I made it home on Thursday night, thankful that our flight out of Denver was not delayed by the weather.
On Friday my contractors Bryan and Paul completed the installation of a new fence on the north side of my property, as well as installing a ‘Nest’ internet-connected, smart thermostat inside the house for me. The device has a very elegant look, and can be controlled from anywhere with my smart phone. (Or it can just be left to ‘learn’ one’s typical daily and weekly schedule with its built-in activity sensors).
Yes, my old Honeywell thermostat was programmable, but there are holidays, daylight savings-time shifts, and simply times when one comes home ‘unexpectedly’ (vis-à-vis the programmed thermostat schedule). With remote access and control to it, I can warm up my house ahead of time so that I don’t step out of the taxi cab and into an icebox.
There were more warnings of tornadoes in the Denver metro area today, and an hour later, that was followed by a severe thunderstorm with lightning and hail just as I was heading out to the airport.
(Hail damaged six Frontier Airlines aircraft at Denver International Airport on Wednesday, forcing them to cancel some 16 flights. Wow. I wonder how hard it is to fix a fuselage or wing surface with hail dents in. Surely a hair dryer or letting it stand in the sun will NOT do?).
The little Prius taxi cab I was in took quite a pummeling from the cats-and-dogs-coming-down kind of rain, with some hail mixed in as well .. but thankfully none that would damage an aircraft !
We had some mild excitement this afternoon in the office when severaI of us got tornado alerts on our phones from the National Weather Service, and an announcement by the building management. So we moved to the elevators and stairwells for 30 mins or so, until the coast (the Denver plains?) was clear.
Later on I walked down to Union Station to check on its remodeling progress.
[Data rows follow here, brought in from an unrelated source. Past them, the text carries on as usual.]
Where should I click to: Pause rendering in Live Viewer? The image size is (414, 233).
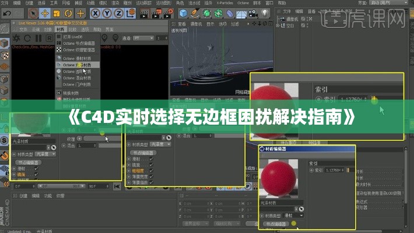[39, 37]
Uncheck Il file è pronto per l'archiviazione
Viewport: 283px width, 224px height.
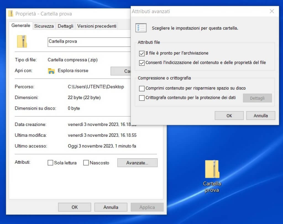coord(142,53)
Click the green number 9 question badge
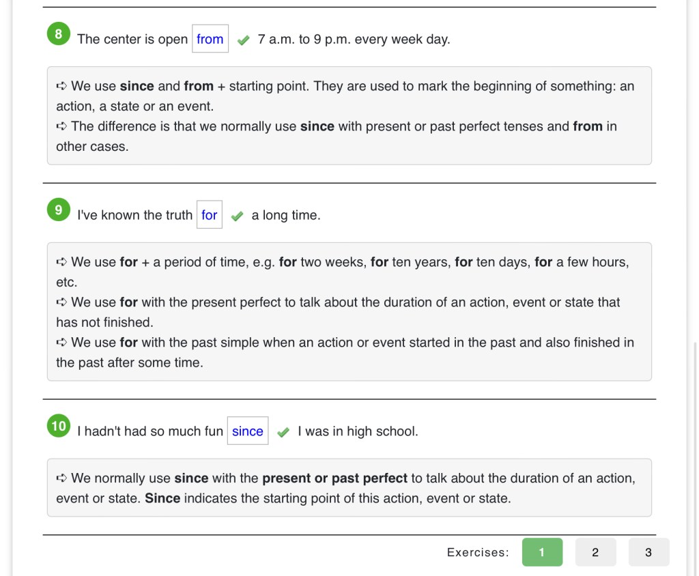 [59, 210]
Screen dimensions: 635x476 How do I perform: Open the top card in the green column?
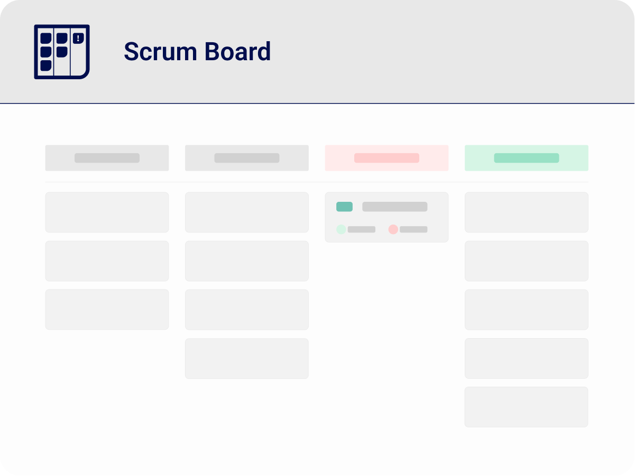[526, 212]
The work on it still needs a few more months, though, and I could only admire the exterior.
We had a team dinner tonight, and managed to steer clear of discussing work – for the most part. We all have travel stories and consulting ‘war’ stories to tell. We even retold – for those that did not hear it – one of the best ones, of the time one of our colleagues from Germany managed to clear everyone out of an entire Frankfurt Airport concourse in a classic cheese bomb incident. (Here is a similar story I found on the website Mother Jones, where I borrowed the phrase from : cheese bomb incident). He had bought a soft flavorful cheese in Russia, and at Frankfurt airport was questioned for the third time during his trip back about the suspicious substance in his carry-on luggage. ‘Open your luggage’ please, said the security personnel. Fed up, grumpy and probably feeling that’s he is German and should be trusted by his fellow citizens, he announced ‘Why should I? There is a bomb inside’. Whoah. Of course that triggered a major security alert, and everyone had to leave until the cheese was inspected properly. (Cheese not only looks like plastic explosives, some cheeses have vapors similar to the signature vapors of explosives). I don’t think our colleague spent time in a German jail, but he got in some serious trouble, alright.
I made it out to Denver with my usual early morning flight. I went for a walk tonight after dinner, to the Denver City Hall – forgetting that I have been wanting to go and check out the recently remodeled Union Station (train station) here in downtown. So I will have to do that tomorrow or Wednesday.